Multiple times throughout the project, I had to add a div
or move elements around in the HTML portion. Sometimes, I needed to group some elements together, so I had to add a div
while I was doing the CSS portion.
CSS
As for the CSS portion, I worked on the top navigation first to act as a focal point for the website. Afterwards, I added some styling to the main
and footer
to not have them take up the entire width of the screen.
From there, I think it was just a matter of what looks good to me. The code itself is rather simple, but it was all of the fine-tuning to make it look pleasing that took the longest, especially on the top navigation bar, as well as the first “panel” on the home page.
Reflection
Back in 2016 or 2017, I did a web development class in high school, but we did not make use of flexbox or CSS grids; we could have, but it wasn’t required in teaching.
Honestly, I was a bit intimidated by them at first which is why I never bothered to study them until a/AO went over it. There were fun online games that taught flexbox and grids. This made it much easier to pick up!
There’s still a lot for me to learn; I could probably make a simple theme for WordPress with what I’ve learned so far, but I would like to learn more about CSS and about how WordPress themes actually work because I do recall when I was editing my theme for the Percy Meets ArcheAge blog, there were a whole bunch of classes that contained various elements.
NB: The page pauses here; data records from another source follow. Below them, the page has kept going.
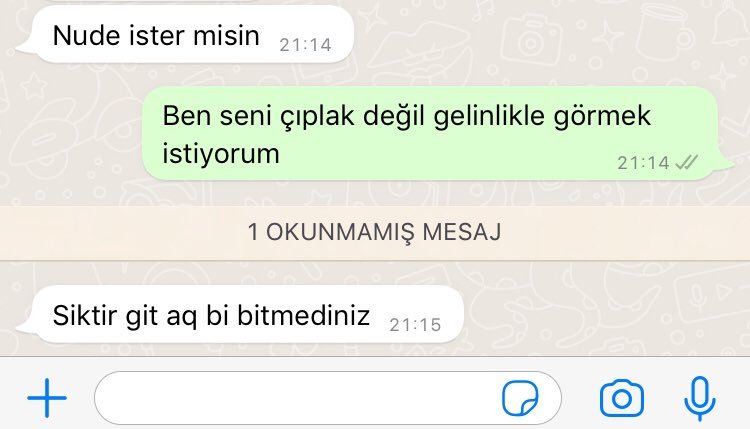Click the 21:14 timestamp on the incoming message
The height and width of the screenshot is (429, 750).
tap(305, 45)
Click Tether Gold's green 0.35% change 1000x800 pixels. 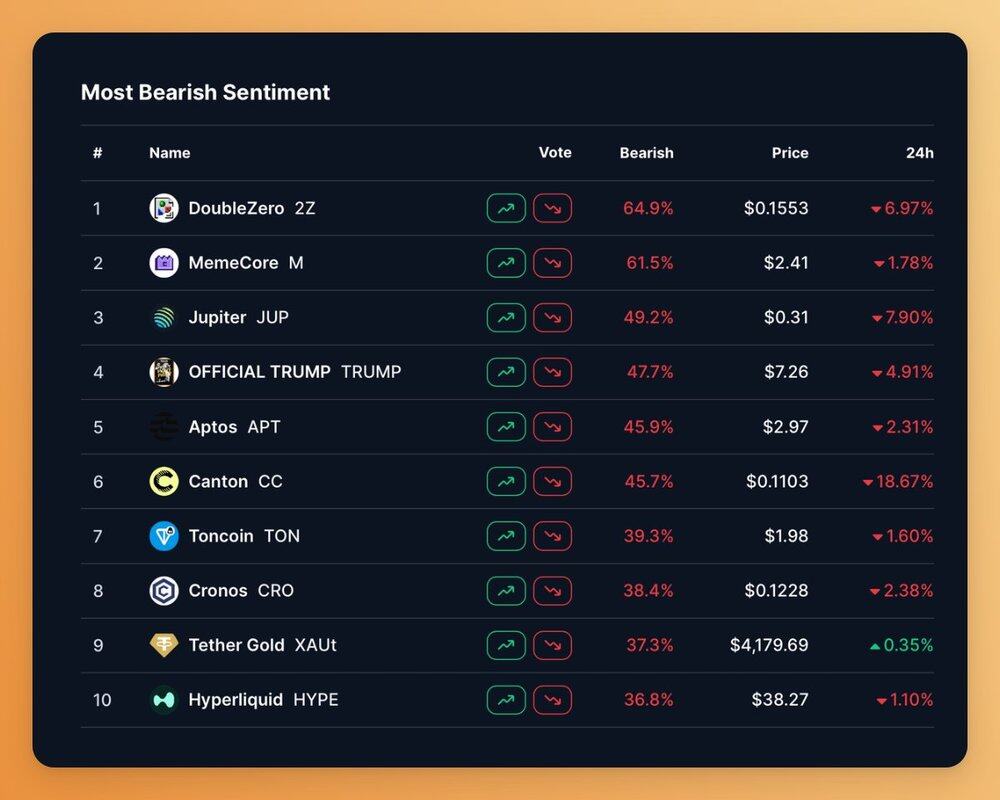(x=902, y=645)
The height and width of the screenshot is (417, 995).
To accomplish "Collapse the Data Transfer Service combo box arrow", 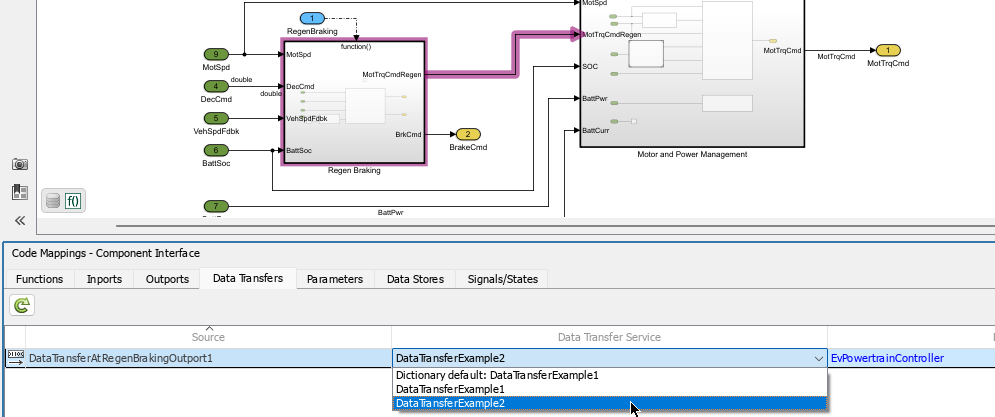I will point(818,358).
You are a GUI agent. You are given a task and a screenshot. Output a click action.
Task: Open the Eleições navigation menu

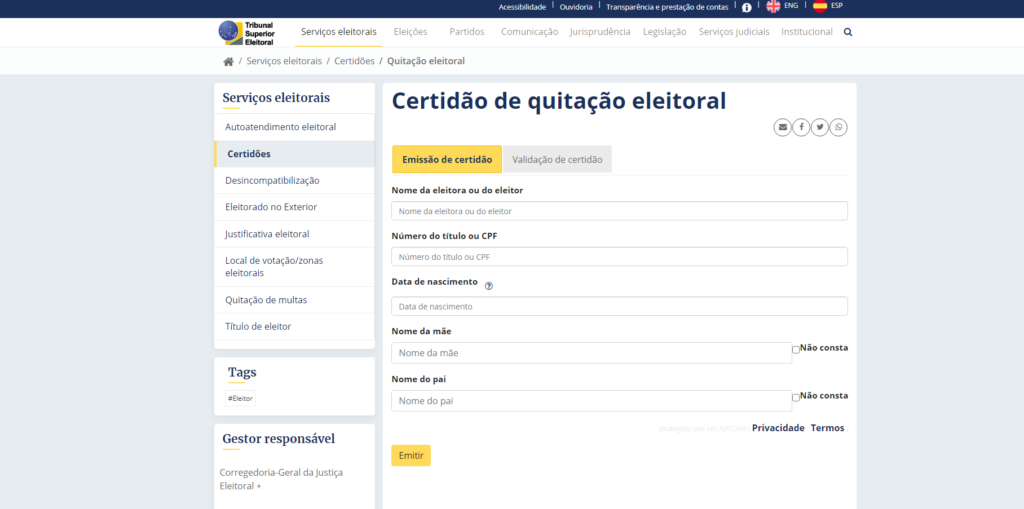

I’m sure if I break it down, it’s not going to be that hard. But I’ll wait until I learn a little more. For now, I’ll keep on working through the a/AO curriculum, and when the course brings me back to HTML and CSS, which won’t be for quite a while it seems, I’ll try to make a itty-bitty website! It has truly been fun so far.
Other Happenings
I’ve finished writing Chapter 14 of Konvert last night, which put my total word count for the book at just over 50,000 words! Currently writing Chapter 15. From here on, the book’s pacing should pick up quickly.
Still looking around for a job, but I have a feeling that I should be able to find something soon. Doing the a/AO curriculum keeps me occupied!